Recently I came across a Wikipedia article on DNA sequencing that had a simple diagram showing the flow of materials from samples to data. I liked this diagram, so I reproduced it, with modifications. We begin with the sample. A sample is a general term that describes a biological material. Sometimes, like when you are at the doctor, these are called specimens. Since biology is all around and in us, samples come from anything that we can extract DNA or RNA from. Blood, organ tissue, hair, leaves, bananas, oysters, cultured cells, feces, you-can-image-what-else, can all be samples for genetic analysis. I know a guy who uses a 22 to collect the apical meristems from trees to study poplar genetics. Samples come from anywhere.

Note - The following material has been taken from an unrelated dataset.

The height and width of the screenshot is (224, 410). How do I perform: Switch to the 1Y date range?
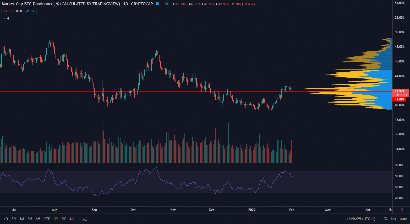coord(56,219)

With our samples in hand, we can perform genetic analyses. What we do next depends on what we want to learn. If we want to sequence a genome we're going to prepare a DNA library by randomly shearing the genomic DNA and cloning the fragments into sequencing vectors. The purified cloned DNA templates are sequenced and the data we obtain are assembled into larger sequences (contigs) until, hopefully, we have a complete genome. In resequencing and other genetic assays, DNA templates are prepared from sample DNA by amplifying specific regions of a genome with PCR. The PCR products, amplicons, are sequenced and the resulting data are compared to a reference sequence to identify differences. Gene expression (EST and hybridization) analysis follows similar patterns except that RNA is purified from samples and then converted to cDNA using RT-PCR (Reverse Transcriptase PCR, not Real Time PCR - that's a genetic assay).

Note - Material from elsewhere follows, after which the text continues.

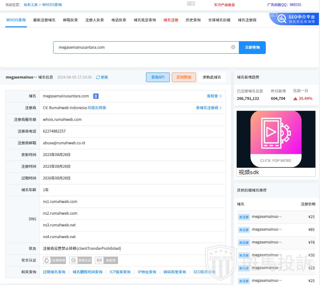
Task: Open the 历史查询 tab
Action: [193, 20]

From a workflow point of view, we can see how the physical materials change throughout the process. Sample material is converted to DNA or RNA (nucleic acids), and the nucleic acids are further manipulated to create templates that are used for the analytical reaction (DNA sequencing, fragment analysis, RealTime-PCR, ...). As the materials flow through the lab, they're manipulated in a variety of containers. A process may begin with a sample in a tube, use a petri plate to isolate bacterial colonies, 96-well plates to purify DNA and perform reactions, and 384-well plates to collect sequence data. The movement of the materials must be tracked, along with their hierarchical relationships. A sample may have many templates that are analyzed, or a template may have multiple analyses. When we do this a lot we need a way to see where our samples are in their particular processes. We need a workflow management system, like FinchLab.